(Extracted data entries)
____________

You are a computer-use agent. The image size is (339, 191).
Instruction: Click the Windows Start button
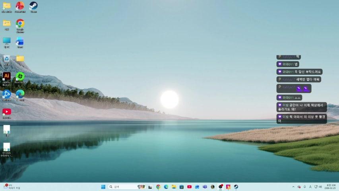pyautogui.click(x=103, y=187)
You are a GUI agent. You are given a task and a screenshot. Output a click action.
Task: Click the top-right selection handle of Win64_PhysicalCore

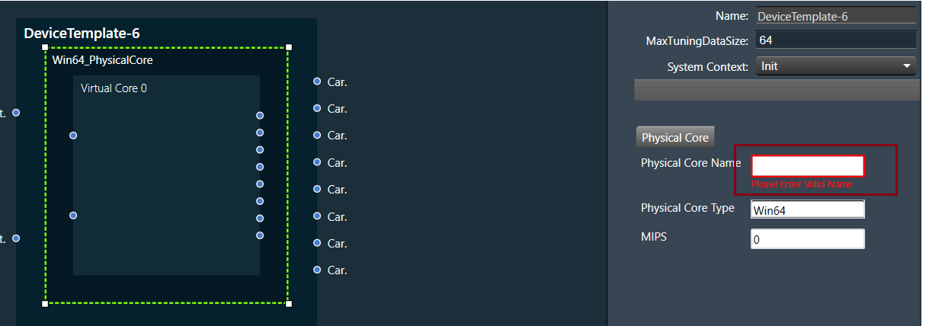289,47
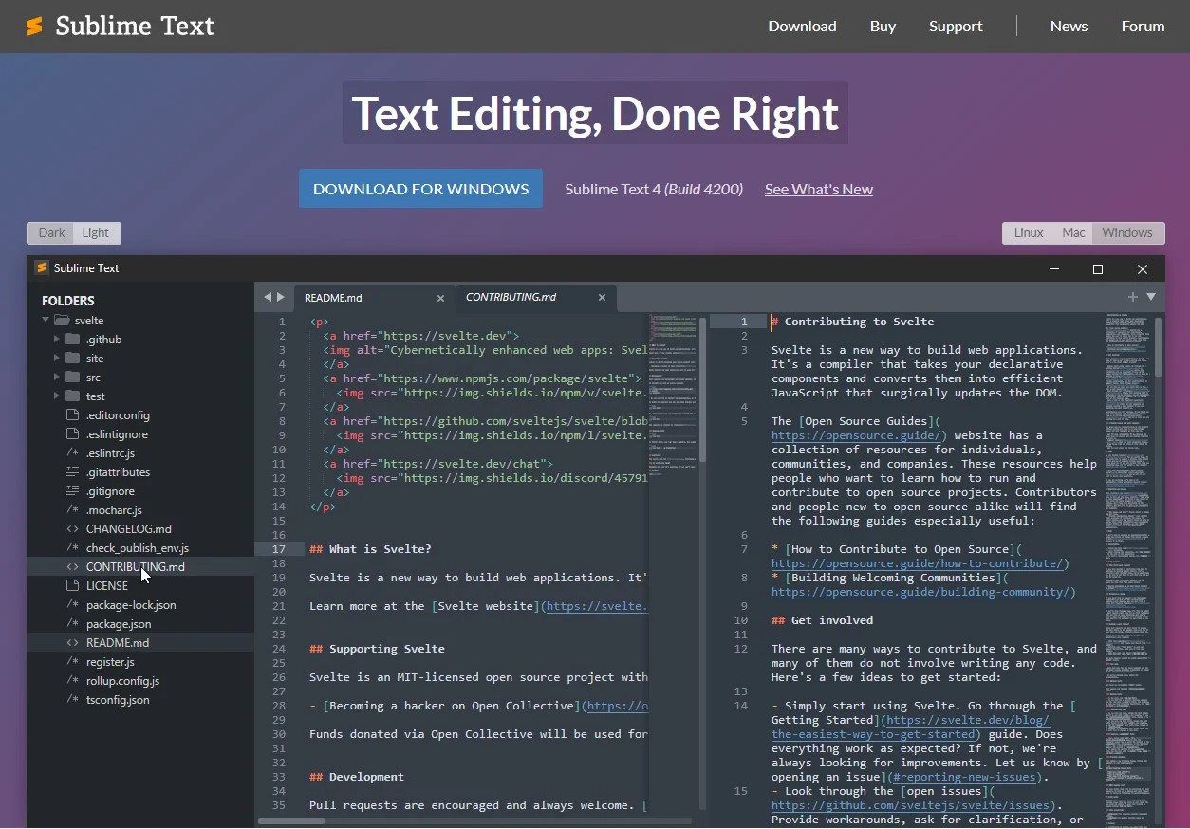Click the DOWNLOAD FOR WINDOWS button

point(420,188)
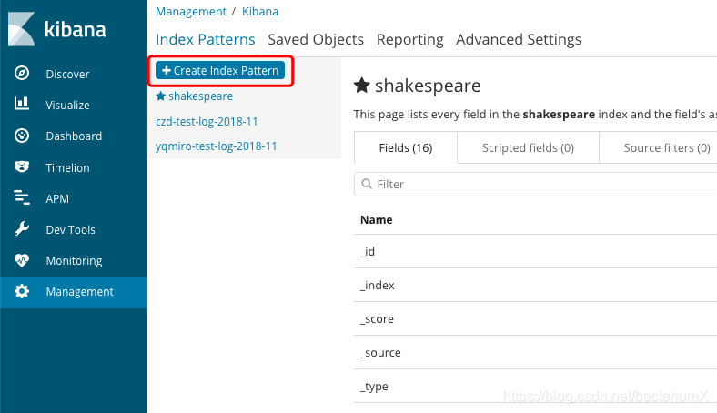Click the APM sidebar icon
The image size is (717, 413).
pyautogui.click(x=23, y=198)
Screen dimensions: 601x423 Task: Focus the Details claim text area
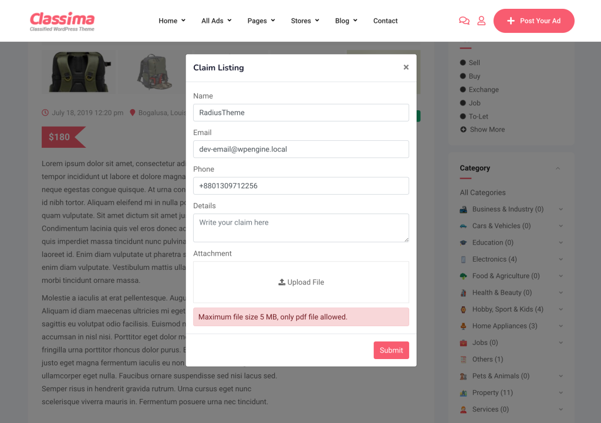click(x=301, y=228)
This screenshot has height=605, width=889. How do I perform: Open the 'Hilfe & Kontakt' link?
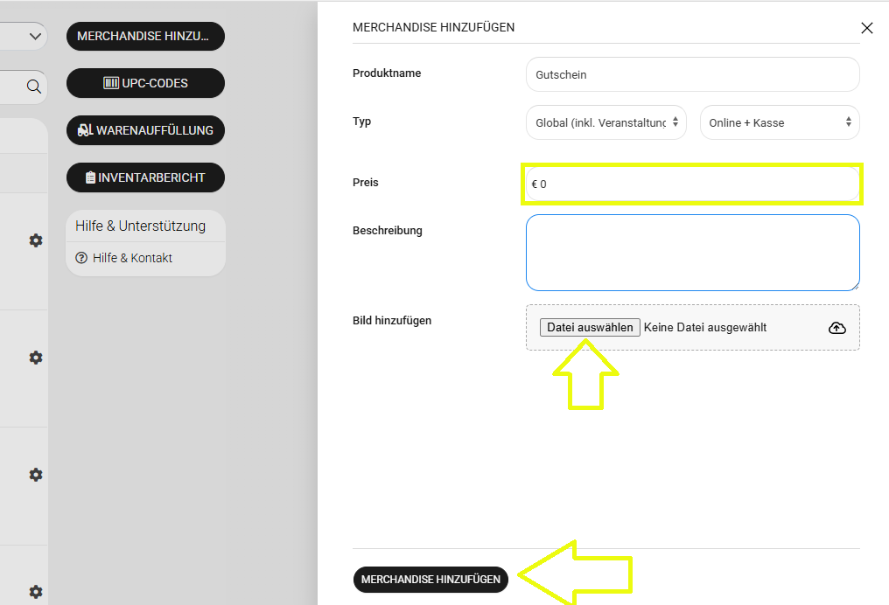point(132,258)
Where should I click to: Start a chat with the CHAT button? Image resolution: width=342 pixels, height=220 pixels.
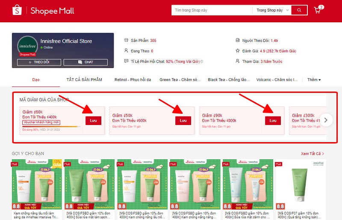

____________

> _To do_
Skipping any images, write out all the data exactly.

> _Result for this task_
You are a computer-use agent. The image size is (339, 191).
Instruction: Click the Windows Start button
pyautogui.click(x=103, y=187)
You are a GUI agent. You are given a task and a screenshot. Output a click action.
Task: Click the top-right selection handle of Win64_PhysicalCore

289,47
Click the DOWNLOAD FOR WINDOWS button

point(420,188)
Click the APM sidebar icon
The image size is (717, 413).
pyautogui.click(x=23, y=198)
Screen dimensions: 601x423 Task: Focus the Details claim text area
click(x=301, y=228)
This screenshot has height=605, width=889. How do I perform: Open the 'Hilfe & Kontakt' link?
point(132,258)
Where should I click to: Start a chat with the CHAT button? Image resolution: width=342 pixels, height=220 pixels.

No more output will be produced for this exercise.